*Task directions*: All entries should be copied exactly, none left out.

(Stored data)
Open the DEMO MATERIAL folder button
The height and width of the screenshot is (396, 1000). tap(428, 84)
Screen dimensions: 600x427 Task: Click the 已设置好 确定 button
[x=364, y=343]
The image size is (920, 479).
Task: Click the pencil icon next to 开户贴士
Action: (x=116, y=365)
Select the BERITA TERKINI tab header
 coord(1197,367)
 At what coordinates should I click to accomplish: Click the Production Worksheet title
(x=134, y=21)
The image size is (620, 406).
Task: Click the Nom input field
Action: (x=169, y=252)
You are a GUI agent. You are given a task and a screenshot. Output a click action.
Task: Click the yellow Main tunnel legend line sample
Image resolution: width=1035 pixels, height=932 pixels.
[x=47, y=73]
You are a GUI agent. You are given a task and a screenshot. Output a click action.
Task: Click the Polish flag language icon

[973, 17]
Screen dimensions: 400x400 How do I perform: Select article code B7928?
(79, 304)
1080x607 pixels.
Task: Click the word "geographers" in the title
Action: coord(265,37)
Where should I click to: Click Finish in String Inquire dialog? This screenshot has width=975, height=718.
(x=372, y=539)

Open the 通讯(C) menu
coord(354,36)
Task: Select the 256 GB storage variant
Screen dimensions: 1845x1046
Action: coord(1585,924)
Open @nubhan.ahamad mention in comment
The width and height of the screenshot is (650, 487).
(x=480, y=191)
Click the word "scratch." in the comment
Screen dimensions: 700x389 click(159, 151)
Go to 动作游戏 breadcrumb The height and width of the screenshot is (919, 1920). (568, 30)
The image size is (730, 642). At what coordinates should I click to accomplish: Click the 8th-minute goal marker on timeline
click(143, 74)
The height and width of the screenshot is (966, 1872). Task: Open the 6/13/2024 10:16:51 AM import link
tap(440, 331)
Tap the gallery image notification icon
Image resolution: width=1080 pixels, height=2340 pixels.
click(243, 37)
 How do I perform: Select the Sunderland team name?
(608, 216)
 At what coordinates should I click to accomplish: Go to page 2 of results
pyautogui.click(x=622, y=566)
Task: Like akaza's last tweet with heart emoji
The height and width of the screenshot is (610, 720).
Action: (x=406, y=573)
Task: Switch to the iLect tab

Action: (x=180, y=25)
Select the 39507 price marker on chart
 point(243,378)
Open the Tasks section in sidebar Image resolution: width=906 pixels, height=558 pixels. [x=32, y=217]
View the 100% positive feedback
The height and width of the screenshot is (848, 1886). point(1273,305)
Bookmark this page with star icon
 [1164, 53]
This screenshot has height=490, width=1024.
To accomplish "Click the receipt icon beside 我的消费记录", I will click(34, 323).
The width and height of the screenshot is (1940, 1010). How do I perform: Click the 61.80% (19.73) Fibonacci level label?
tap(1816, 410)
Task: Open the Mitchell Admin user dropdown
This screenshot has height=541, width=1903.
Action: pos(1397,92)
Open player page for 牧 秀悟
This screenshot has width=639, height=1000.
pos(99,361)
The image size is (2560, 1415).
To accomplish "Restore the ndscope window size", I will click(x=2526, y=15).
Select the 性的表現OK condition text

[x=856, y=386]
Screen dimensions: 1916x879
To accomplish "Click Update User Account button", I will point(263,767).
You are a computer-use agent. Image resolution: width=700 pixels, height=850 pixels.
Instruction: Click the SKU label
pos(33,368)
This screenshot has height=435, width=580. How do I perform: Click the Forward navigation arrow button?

*Task answer*:
Open the DEMO MATERIAL folder button
The height and width of the screenshot is (396, 1000). tap(428, 84)
Screen dimensions: 600x427 Task: Click the 已设置好 确定 button
[x=364, y=343]
The image size is (920, 479).
Task: Click the pencil icon next to 开户贴士
Action: (x=116, y=365)
Select the BERITA TERKINI tab header
 coord(1197,367)
 At what coordinates should I click to accomplish: Click the Production Worksheet title
(x=134, y=21)
The image size is (620, 406).
Task: Click the Nom input field
Action: (x=169, y=252)
You are a GUI agent. You are given a task and a screenshot. Output a click action.
Task: Click the yellow Main tunnel legend line sample
Image resolution: width=1035 pixels, height=932 pixels.
[x=47, y=73]
You are a GUI agent. You are given a task and a screenshot. Output a click action.
Task: Click the Polish flag language icon

[973, 17]
Screen dimensions: 400x400 How do I perform: Select article code B7928?
(79, 304)
1080x607 pixels.
Task: Click the word "geographers" in the title
Action: coord(265,37)
Where should I click to: Click Finish in String Inquire dialog? This screenshot has width=975, height=718.
(x=372, y=539)

Open the 通讯(C) menu
coord(354,36)
Task: Select the 256 GB storage variant
Screen dimensions: 1845x1046
Action: coord(1585,924)
Open @nubhan.ahamad mention in comment
The width and height of the screenshot is (650, 487).
(x=480, y=191)
Click the word "scratch." in the comment
Screen dimensions: 700x389 click(159, 151)
Go to 动作游戏 breadcrumb The height and width of the screenshot is (919, 1920). (568, 30)
The image size is (730, 642). At what coordinates should I click to accomplish: Click the 8th-minute goal marker on timeline
click(143, 74)
The height and width of the screenshot is (966, 1872). Task: Open the 6/13/2024 10:16:51 AM import link
tap(440, 331)
Tap the gallery image notification icon
Image resolution: width=1080 pixels, height=2340 pixels.
click(243, 37)
 How do I perform: Select the Sunderland team name?
(608, 216)
 At what coordinates should I click to accomplish: Go to page 2 of results
pyautogui.click(x=622, y=566)
Task: Like akaza's last tweet with heart emoji
The height and width of the screenshot is (610, 720).
Action: (x=406, y=573)
Task: Switch to the iLect tab

Action: (x=180, y=25)
Select the 39507 price marker on chart
 point(243,378)
Open the Tasks section in sidebar Image resolution: width=906 pixels, height=558 pixels. [x=32, y=217]
View the 100% positive feedback
The height and width of the screenshot is (848, 1886). point(1273,305)
Bookmark this page with star icon
 [1164, 53]
This screenshot has height=490, width=1024.
To accomplish "Click the receipt icon beside 我的消费记录", I will click(34, 323).
The width and height of the screenshot is (1940, 1010). How do I perform: Click the 61.80% (19.73) Fibonacci level label?
tap(1816, 410)
Task: Open the Mitchell Admin user dropdown
This screenshot has height=541, width=1903.
Action: pos(1397,92)
Open player page for 牧 秀悟
This screenshot has width=639, height=1000.
pos(99,361)
The image size is (2560, 1415).
To accomplish "Restore the ndscope window size", I will click(x=2526, y=15).
Select the 性的表現OK condition text

[x=856, y=386]
Screen dimensions: 1916x879
To accomplish "Click Update User Account button", I will point(263,767).
You are a computer-use agent. Image resolution: width=700 pixels, height=850 pixels.
Instruction: Click the SKU label
pos(33,368)
This screenshot has height=435, width=580. How do I perform: Click the Forward navigation arrow button?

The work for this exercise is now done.